Sainsbury’s also features a Recipe Scrapbook on its website with tips on how to feed a family of four for less than £5.

Sainsbury’s also recommends people can save money and reduce food waste by using their freezer better.

The supermarket chain estimated families could save up to £60 a month by changing how they use their food.

The top 10 items commonly thrown away are bread, milk, salad, cucumber, potatoes, tomatoes, yoghurt, carrots, onions and eggs.

Research from the shop chain found only one in 10 people realise eggs, herbs and yoghurt can be frozen.

Sainsbury’s has teamed up with WRAP to launch Sainsfreeze, to show people how to freeze different types of food and cut down waste.

The retailer has set up walk-in freezers, that look like regular Sainsbury’s stores, to showcase how common fresh vegetables can also be frozen.

Ruth Cranston, director of Corporate Responsibility & Sustainability at Sainsbury’s, said: “Sainsfreeze [aims] to help customers try and combat food waste and learn handy hints and top tips along the way.
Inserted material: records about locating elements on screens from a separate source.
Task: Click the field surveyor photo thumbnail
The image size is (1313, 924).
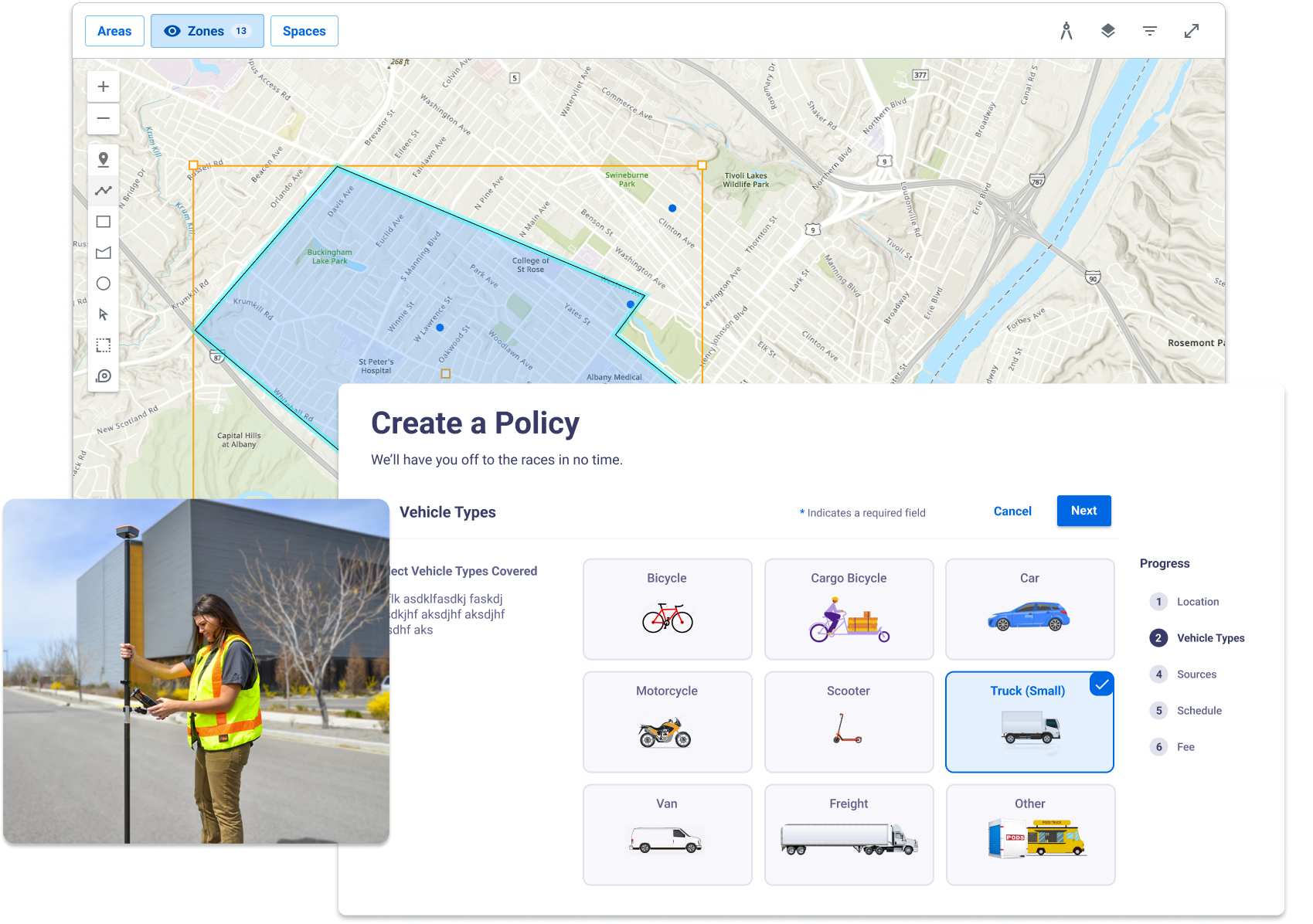Action: point(196,671)
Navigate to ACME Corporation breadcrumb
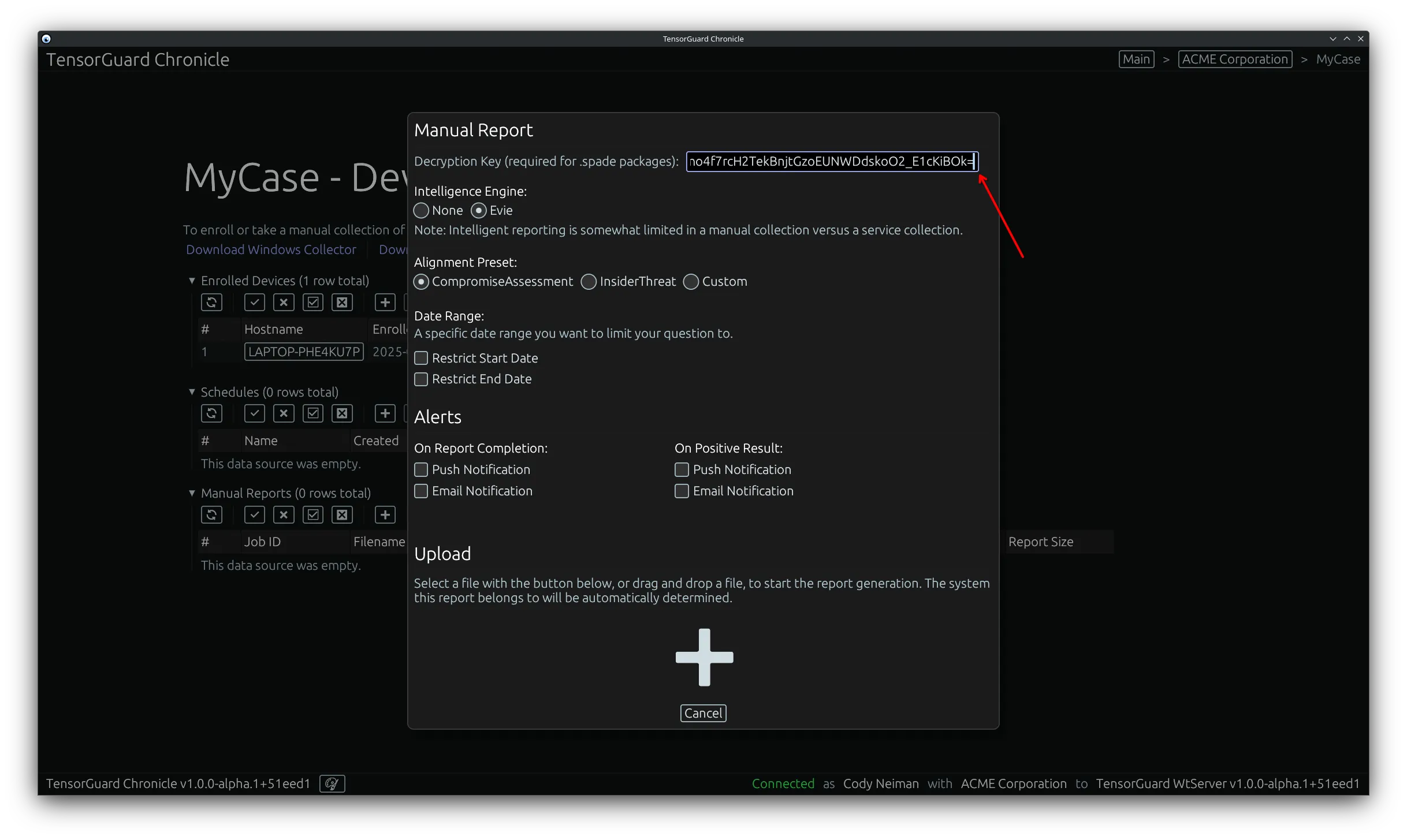This screenshot has height=840, width=1407. 1234,58
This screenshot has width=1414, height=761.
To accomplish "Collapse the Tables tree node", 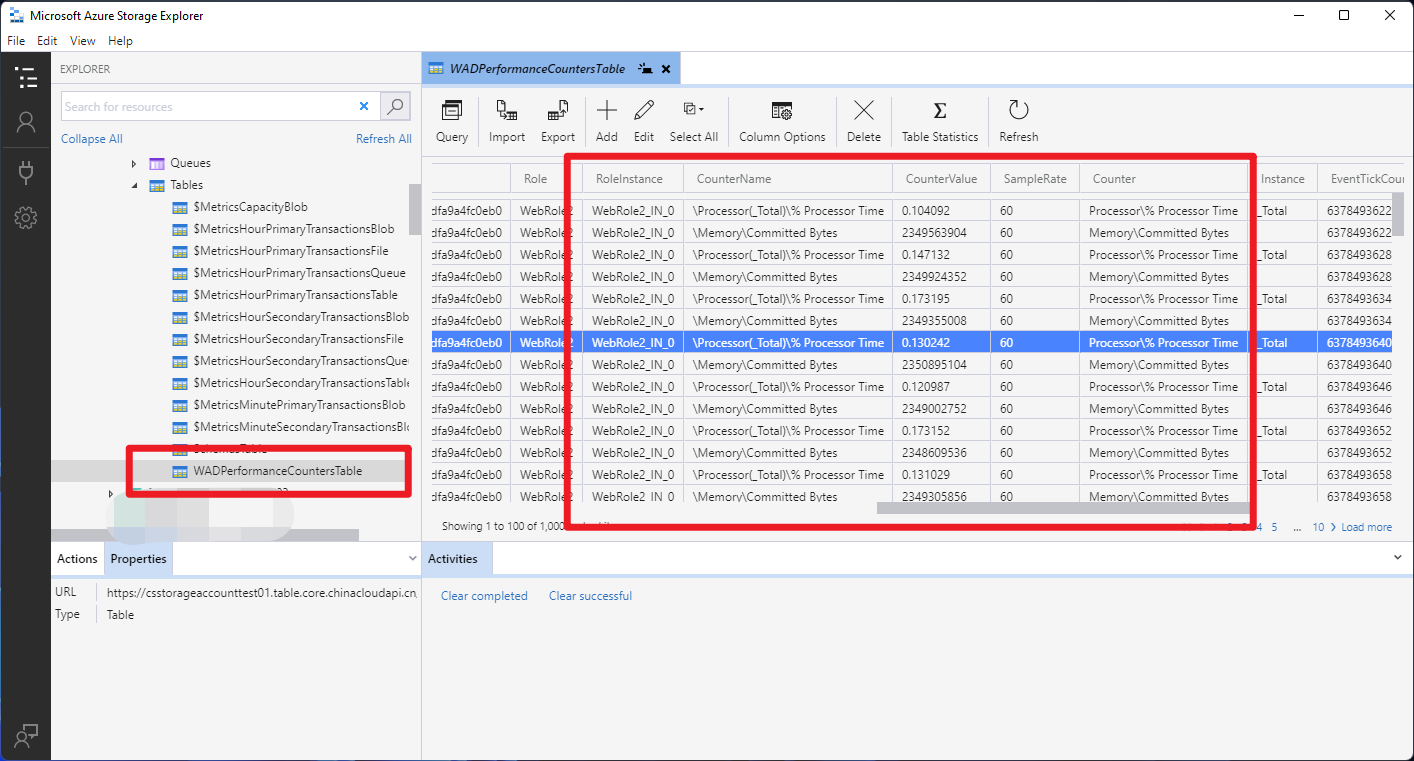I will point(135,185).
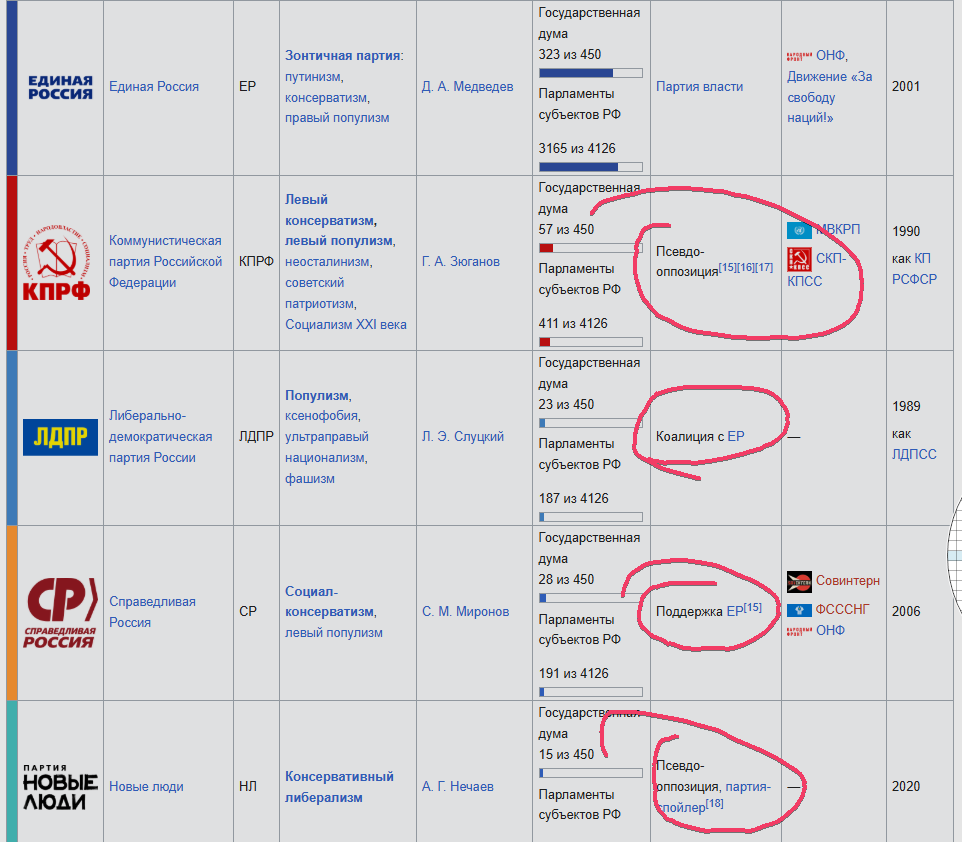Click the yellow-blue ЛДПР logo
The width and height of the screenshot is (962, 842).
click(60, 437)
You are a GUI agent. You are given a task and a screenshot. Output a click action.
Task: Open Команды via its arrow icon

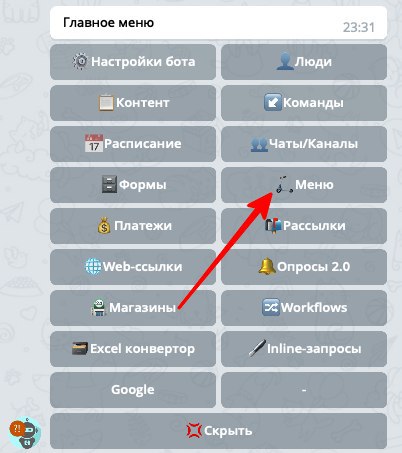pos(273,102)
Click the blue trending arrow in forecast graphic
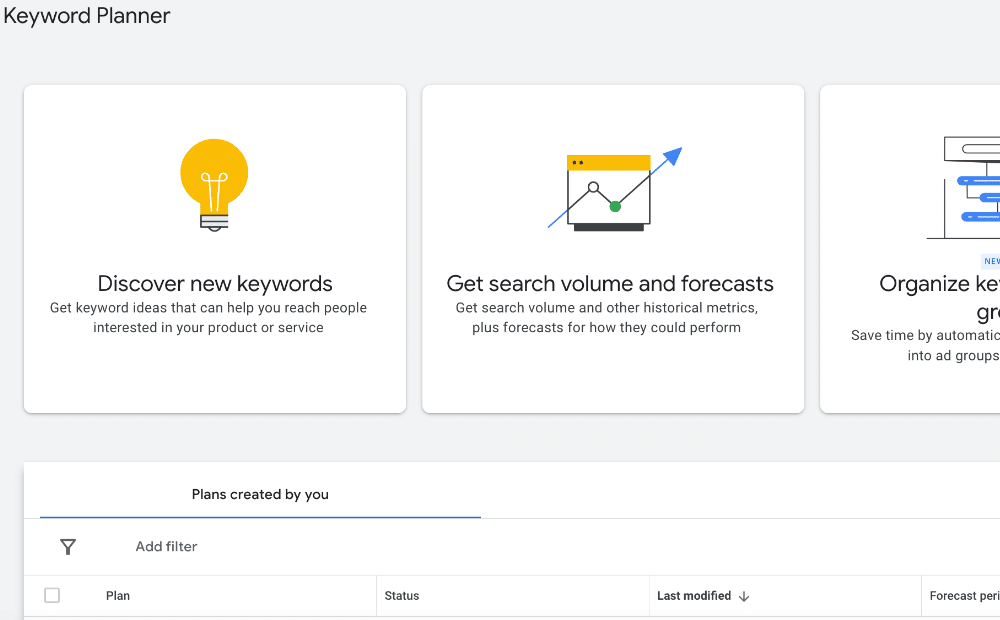This screenshot has height=620, width=1000. [x=672, y=155]
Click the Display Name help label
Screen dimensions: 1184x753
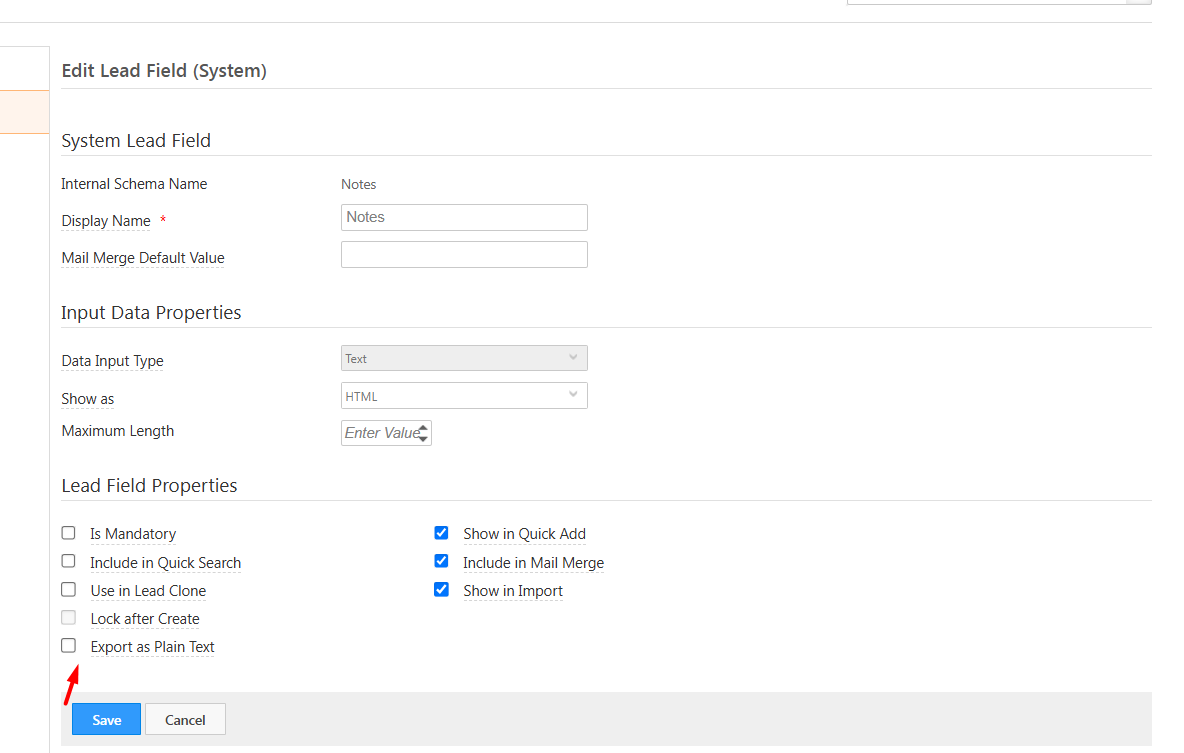[106, 221]
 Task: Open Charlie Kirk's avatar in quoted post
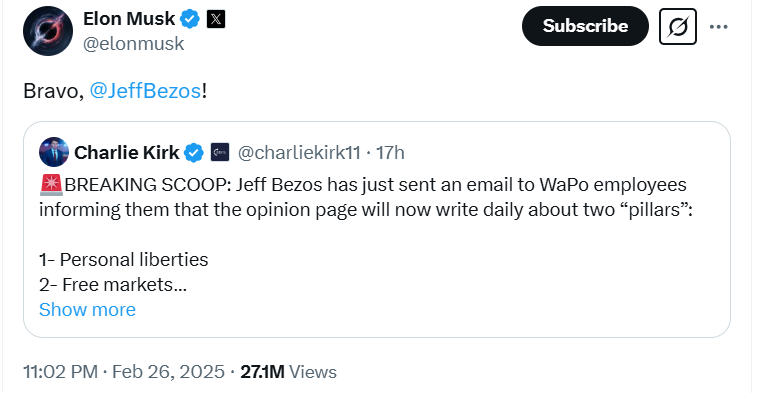click(53, 152)
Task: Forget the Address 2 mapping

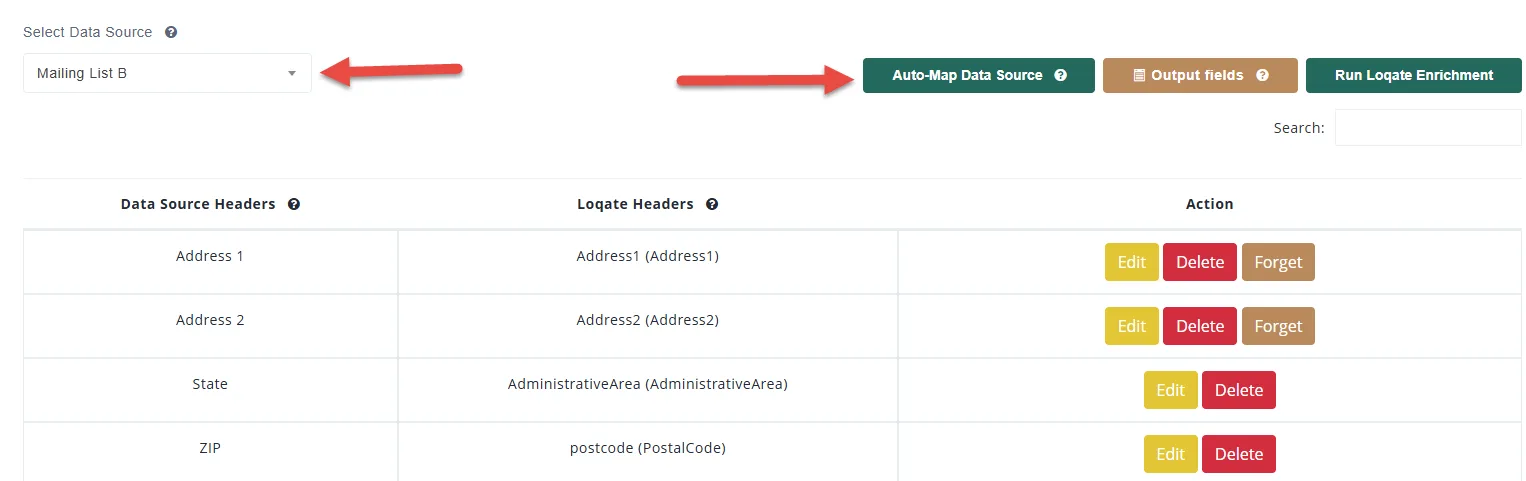Action: [1278, 326]
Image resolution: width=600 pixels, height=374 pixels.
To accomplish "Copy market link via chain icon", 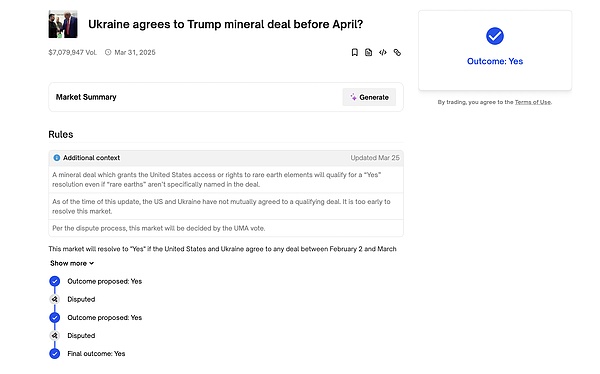I will (x=397, y=52).
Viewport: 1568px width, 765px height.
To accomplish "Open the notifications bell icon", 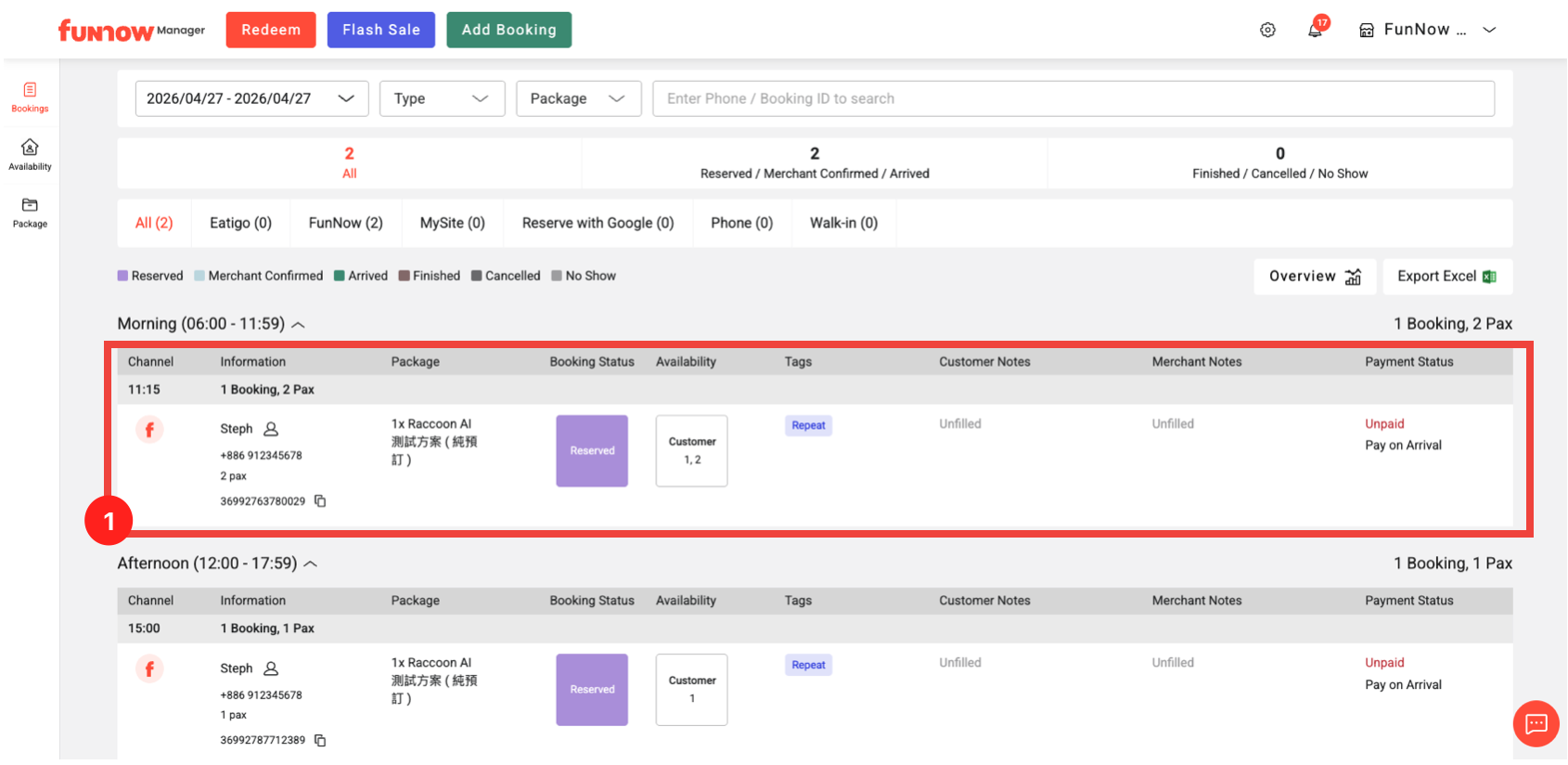I will click(1315, 30).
“Innovative freezing not only allows us to save food we would otherwise have thrown away, but also to buy reduced priced food close to its use-by date, saving even more money on the weekly grocery bill.”

UK households waste the equivalent of eight meals a week on average, costing the average family almost £800 a year.

One tip to reduce bills is to look out for discounted items with yellow labels, that are near their sell-by date, and then to buy them and freeze them straight away at home.